- 抜粋:
┌────────
傍若無人な子供達
聞いていただきたい事がございます。
私の生まれ育った環境はかなり特殊なものでありました。
簡単に説明いたしますと、自宅に他人の出入りが可能な環境で育ったのでございます。
通りを挟んで建っている小学校が運動会の時などは、しばしば我が家の庭に無断で何台もの車が駐車されるようなことは、或る意味当たり前でございました。
今でこそ事前に駐車させて欲しいとの連絡が入るようになりましたが、昔の田舎はお構いなし。大概のことは許されると思っている人々の集団であると思っていただいて間違いはないでしょう。
一度悪い噂が立てば尾鰭がついた悪評がまことしやかに広められてしまうのも田舎の怖いところであります。
その為、幼き頃より人様に対しての体裁を第一に置くような躾をされてまいりました。
世間に対して“心の広い人”を演じていると言った方が解りやすいかも知れません。
挨拶はもちろんのこと、人にものを尋ねられたならば誠心誠意接すると言ったような…細かいことまで申し上げれば、軒先で雨宿りしている人がいれば傘を差し出すといったことまで気が付かねばならないような環境に置かれていたのでございます。
事実、私にその躾を強要した父も、庭の一角を老人会にゲートボール場として解放し、ある時などは、突然の雨に見舞われ迎えが来ないお婆さんを、車で自宅まで送り届けるといった“いい人振り”を発揮いたしておりました。
そもそもの発端はそういった生活環境にあったのかも知れませんし、またはただ単に私がその環境に染まらずにいれば良かっただけのことなのかも知れません。
最初のきっかけは両親の離婚にありました。
└────────
- 作業指示:
• A. 抜粋から、「通りを挟んで建っている小学校」という語句を含む箇所で始まり「田舎の怖いところであります。」で終わる部分を、一字も変えずに書き写せ。
• B. 抜粋によると、通りの向かいの小学校の運動会の時などに、語り手の家の庭ではどんなことがよくあったか。
抜粋に書かれていることだけを根拠にすること。

- データ:
┌────────
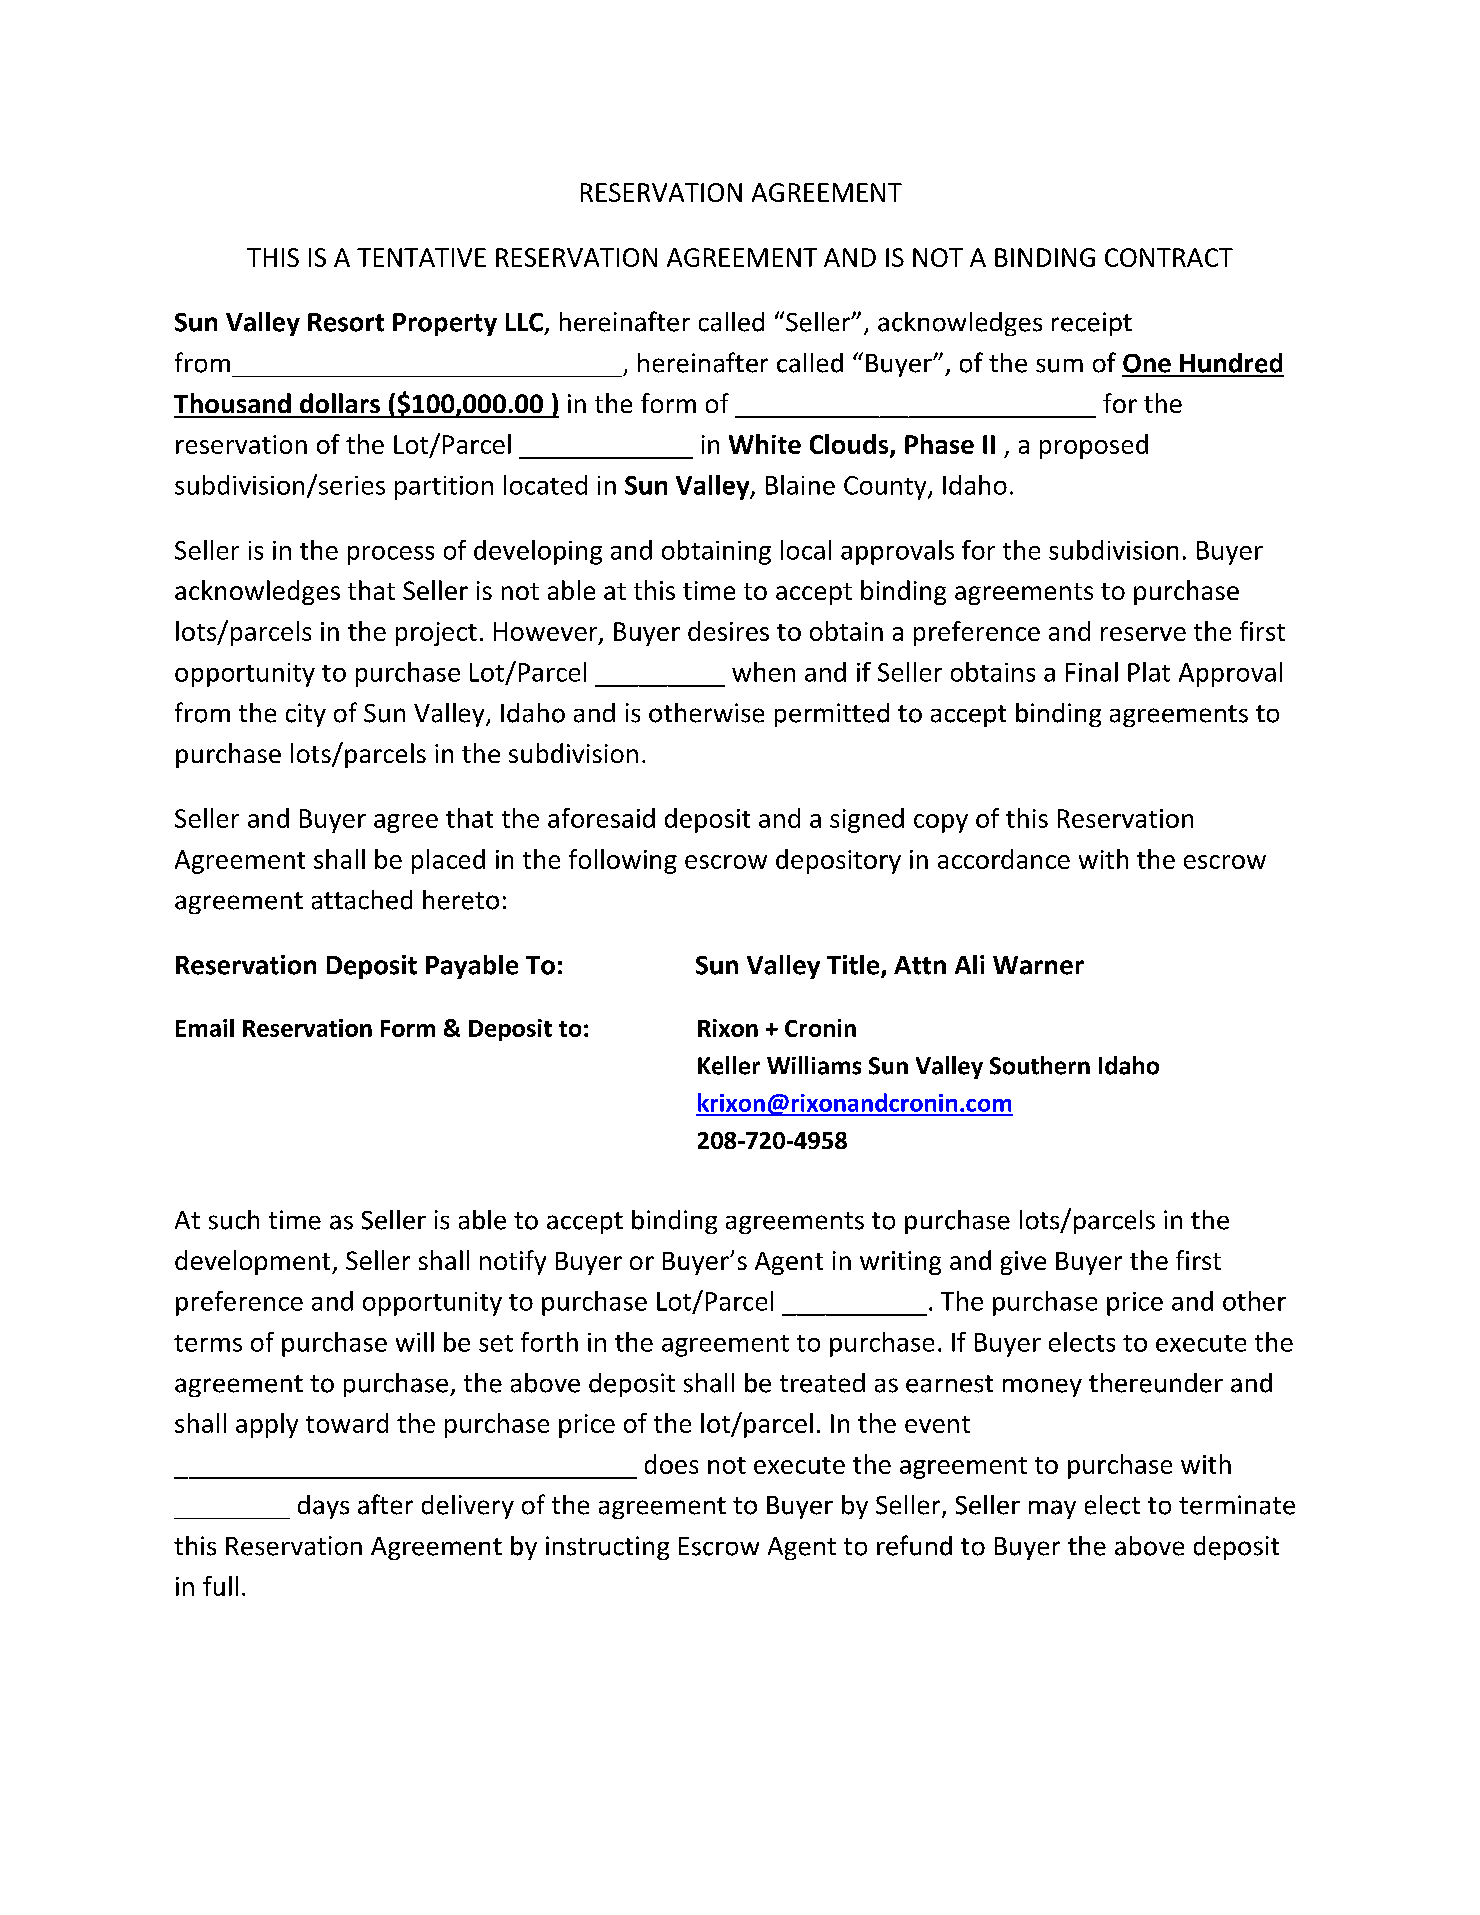 Image resolution: width=1480 pixels, height=1915 pixels. Describe the element at coordinates (623, 861) in the screenshot. I see `following` at that location.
└────────
- 作業ごとの解答:
• A.
通りを挟んで建っている小学校が運動会の時などは、しばしば我が家の庭に無断で何台もの車が駐車されるようなことは、或る意味当たり前でございました。
今でこそ事前に駐車させて欲しいとの連絡が入るようになりましたが、昔の田舎はお構いなし。大概のことは許されると思っている人々の集団であると思っていただいて間違いはないでしょう。
一度悪い噂が立てば尾鰭がついた悪評がまことしやかに広められてしまうのも田舎の怖いところであります。

• B. 無断で何台もの車が駐車されることがよくあった。